I think Papa was able to keep these things separate. He loved all his nieces and nephews very much, and was very devoted to Aunt Nettie, especially since she had such an unhappy life.

I never saw his face darken, except for the bad news during and after WW2 and anything unfavorable to Israel.

Thursday July 24


Had supper with Sister
Nettie,

Received another bad letter
form home, eternal strife
among the children at home

I am so worried, what
can I do? My aim to bring
my mother & Fule here seems
hopeless, unless I can manage
to get naturalized early, but
the hopes are very slim, however
I’m hopeful.

In the meantime the
constant worrying is having
its effect on me, it weakens
me I think I have super-
strength when I can stand
all these worries.

——————-

Matt’s Notes

I speculated on why Papa’s naturalization status might be on his mind when he first mentioned in a couple of weeks ago, but I didn’t realize its practical effect on his efforts to bring his family over from the old country. I’m sure he would have encountered many other obstacles even if he was naturalized (Would he have enough money? Could his mother handle the trip?) but the opaque bureaucracy holding up his Petition for Naturalization obviously felt the most impenetrable.

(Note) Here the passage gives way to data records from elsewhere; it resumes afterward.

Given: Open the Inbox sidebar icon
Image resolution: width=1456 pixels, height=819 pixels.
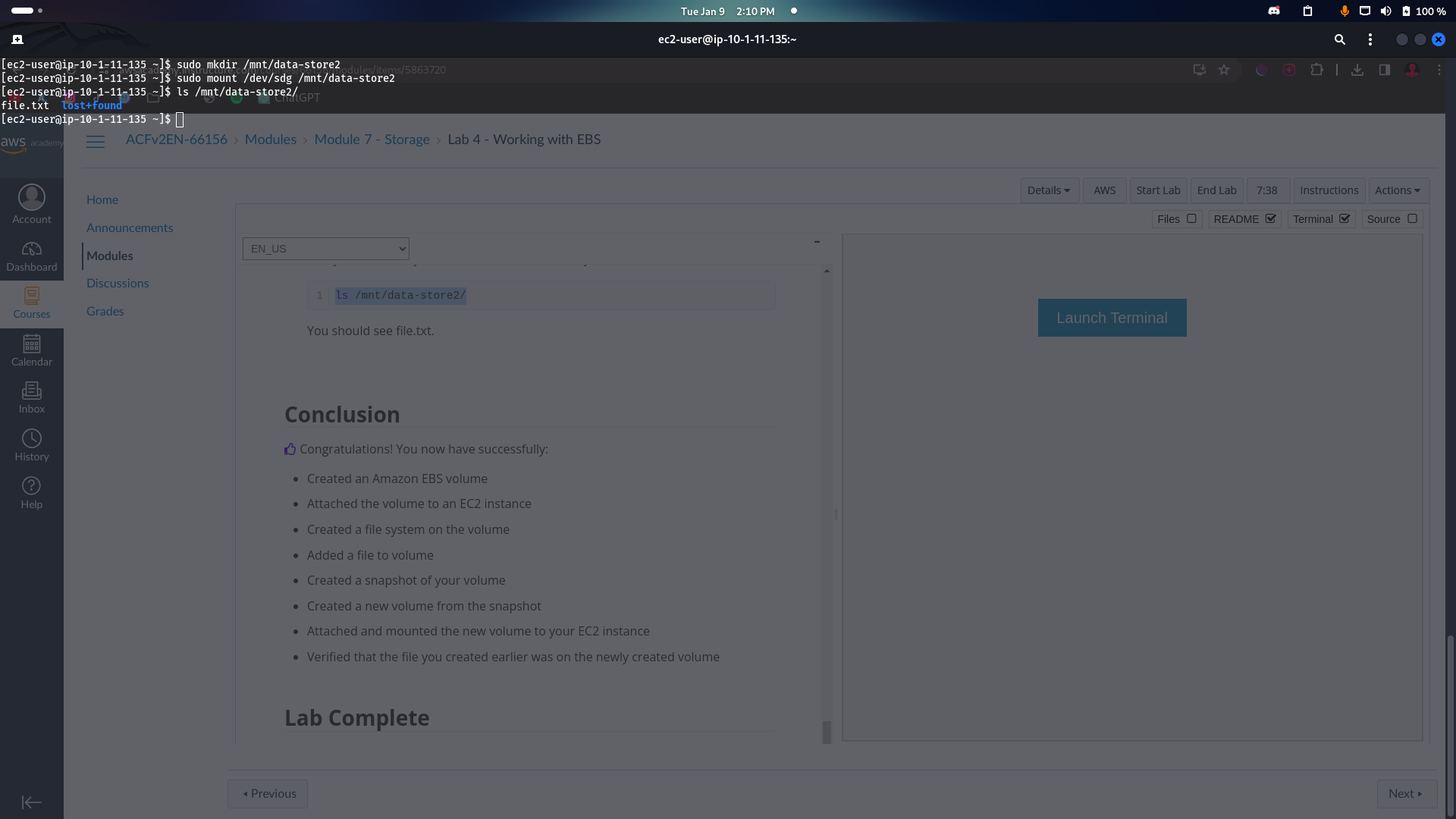Looking at the screenshot, I should pos(31,398).

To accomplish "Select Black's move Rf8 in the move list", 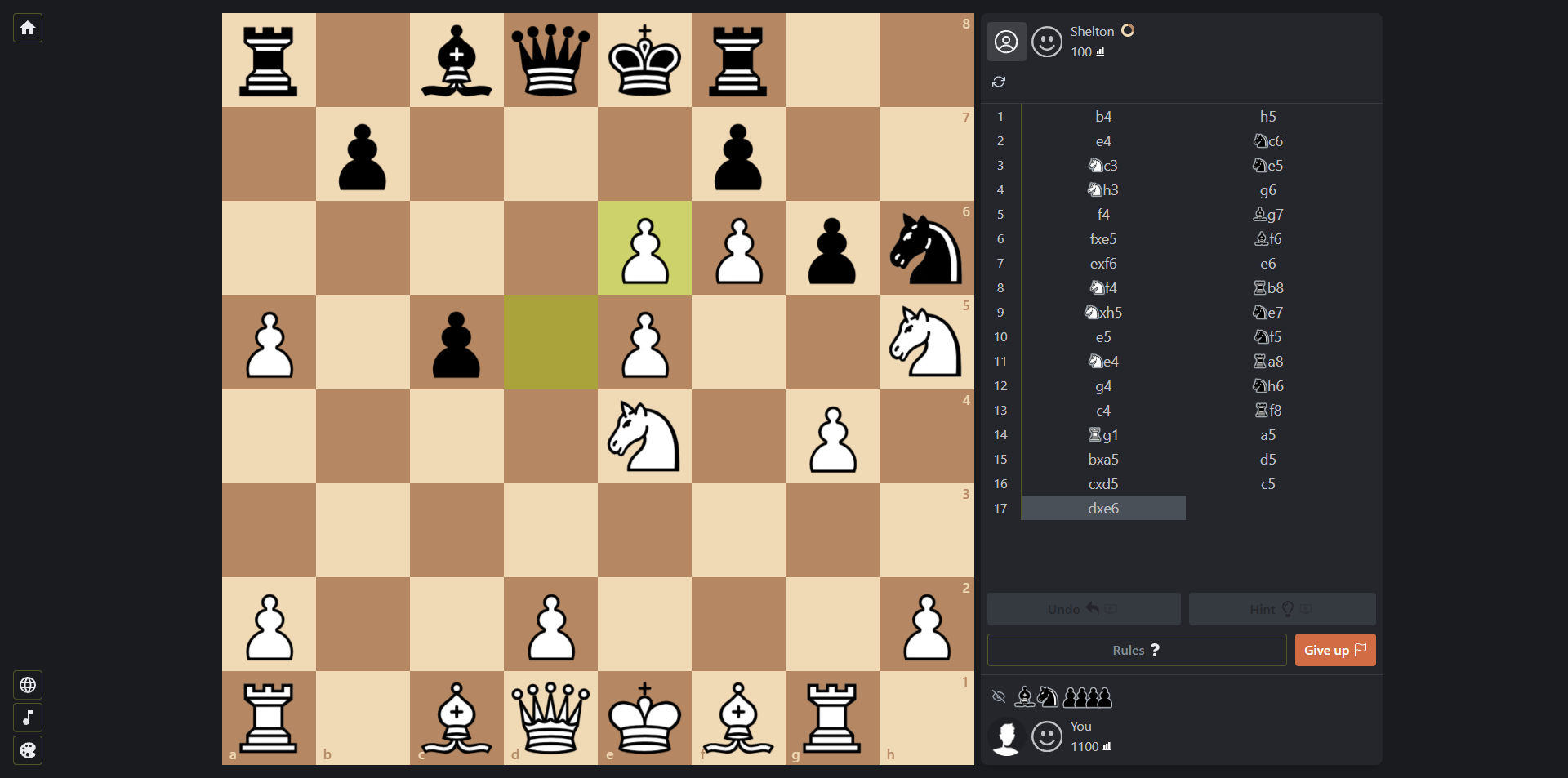I will point(1268,411).
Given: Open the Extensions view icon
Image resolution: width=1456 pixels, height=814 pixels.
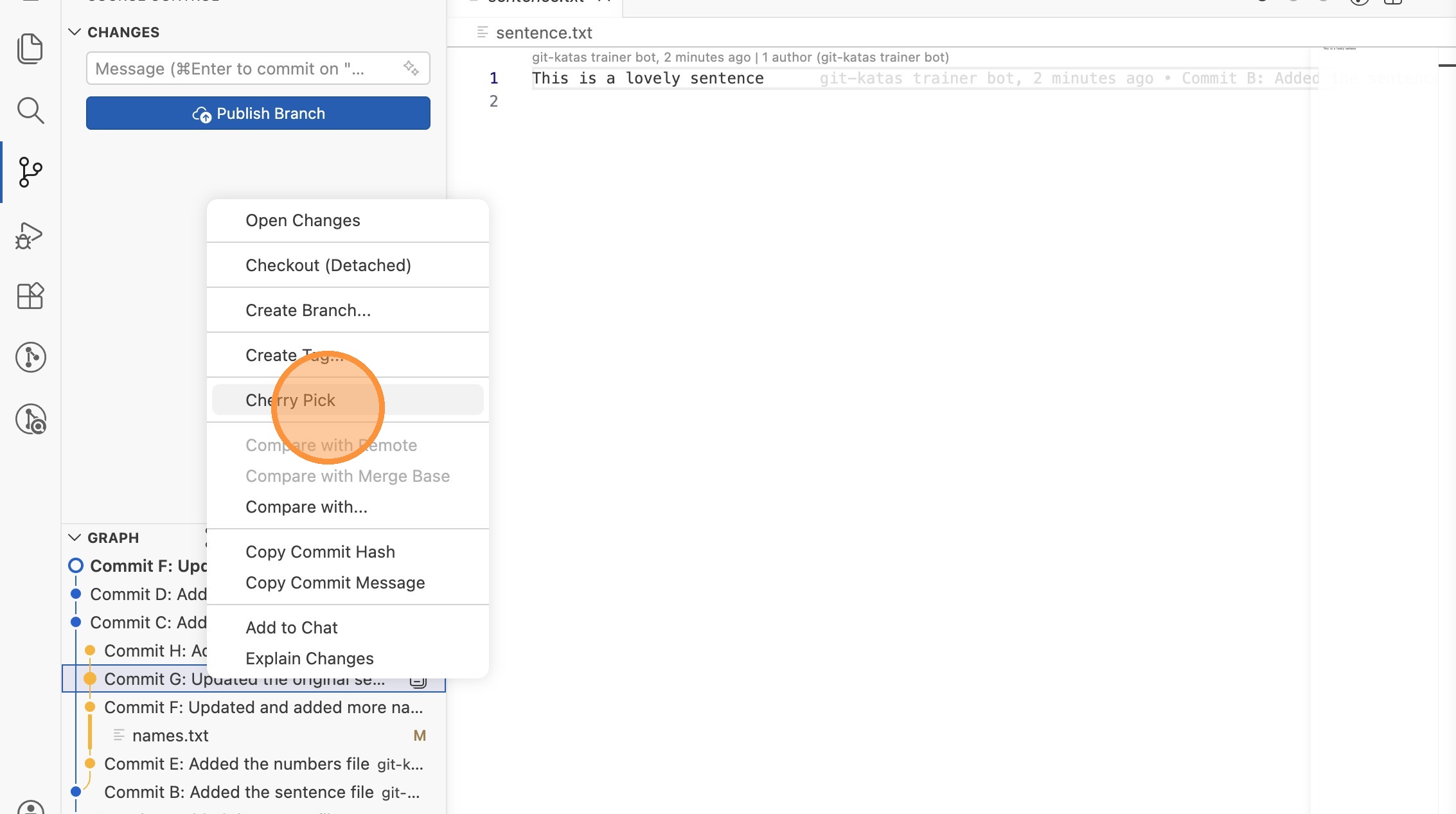Looking at the screenshot, I should pyautogui.click(x=30, y=296).
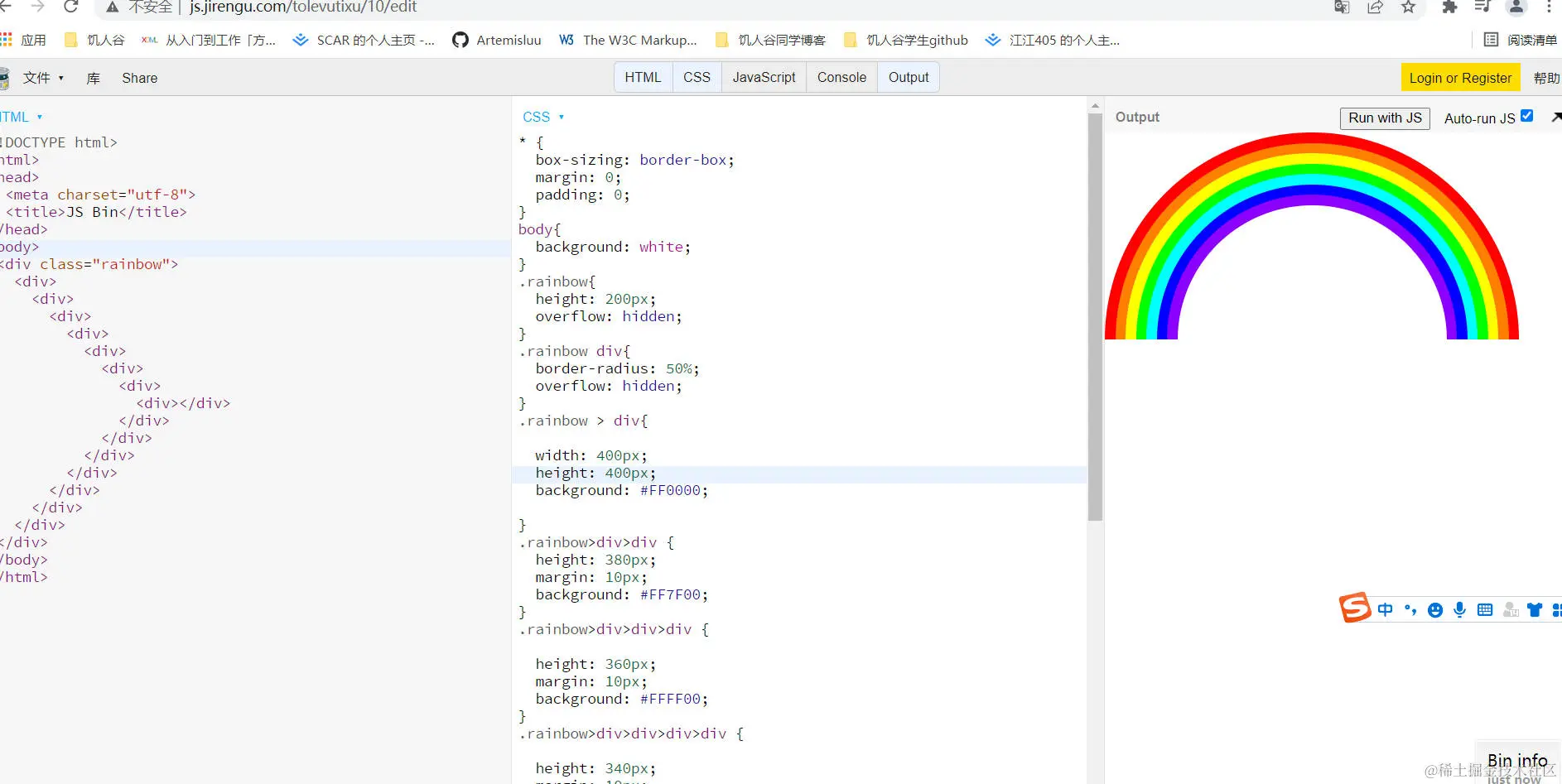Open the browser extensions puzzle icon
This screenshot has height=784, width=1562.
[1449, 7]

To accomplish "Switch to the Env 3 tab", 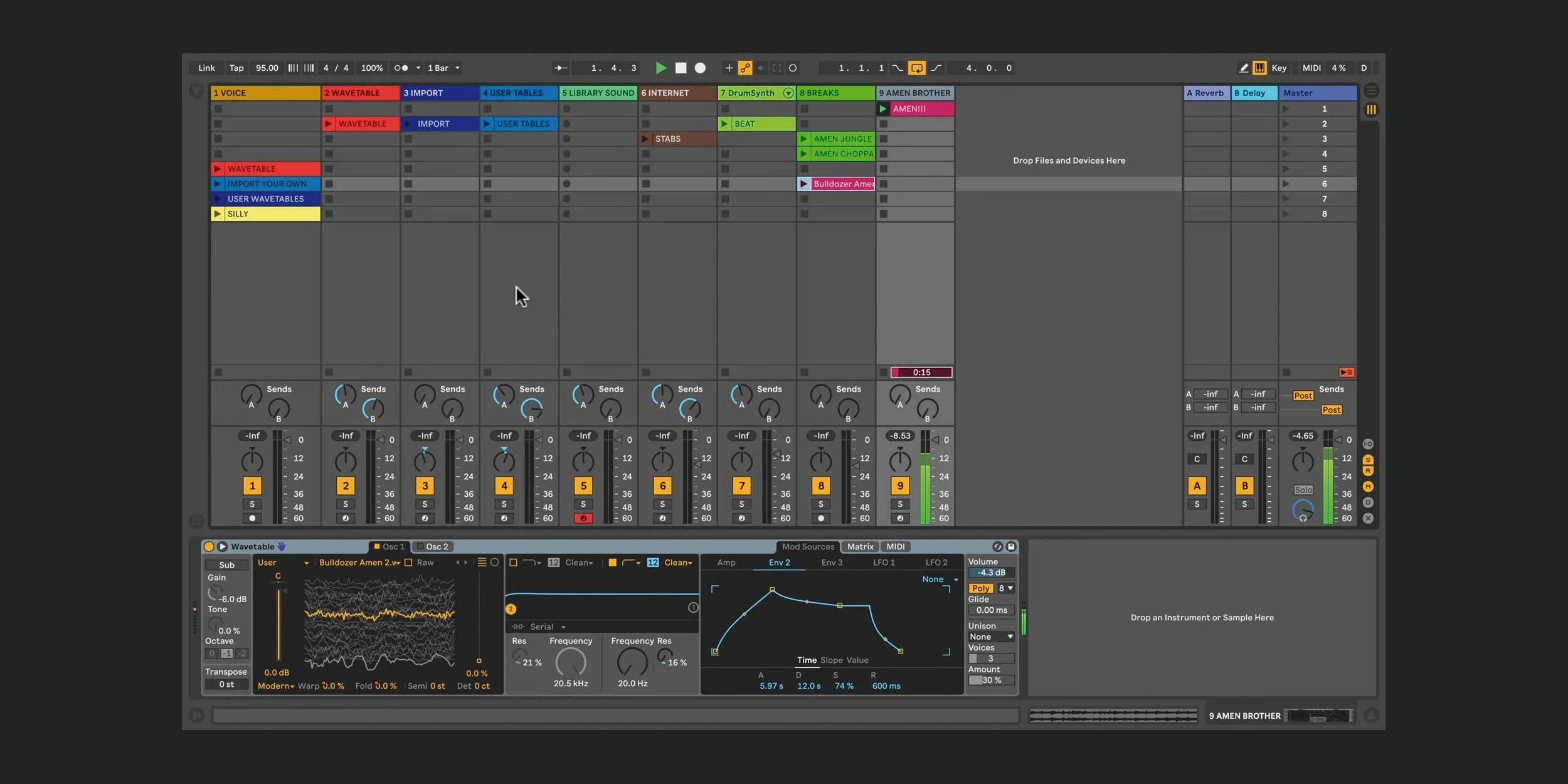I will coord(832,563).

Was Papa so focused on it because there was some sort of loophole for relatives of naturalized immigrants in the recently-strengthened immigration quota laws?

Papa never would get his mother, sister Fule or any of his other siblings out of Sniatyn, though Fule eventually made her way into the world at large through a series of marriages and adventures. (She went to Palestine after her Viennese husband just before World War II. Upon her arrival, she married a near stranger on a boat just outside Palestinian waters so she could enter as the wife of a citizen. My mother tells me the family knew this second husband only as “Mr. Abramowitz.” He was, it seems, somehow related to David Sarnoff, the Russian-born broadcast innovator and RCA founder who I’ve read about while researching early radio history for this site.)

I’m sure the worrisome letter Papa refers to contained details of his family’s financial struggles and desperate requests for more money. As we’ve discussed before, he felt compelled to provide for them all after his father died — note how he refers to his siblings as “the children” here, as if he’s really taken on a patriarchal role. Papa was naturally generous and responsible, but I think he also took on his father’s role (and worries) in part because it helped keep his memory alive. Whatever the reasons, though, his concerns as an immigrant were personal, painful, typical and timeless.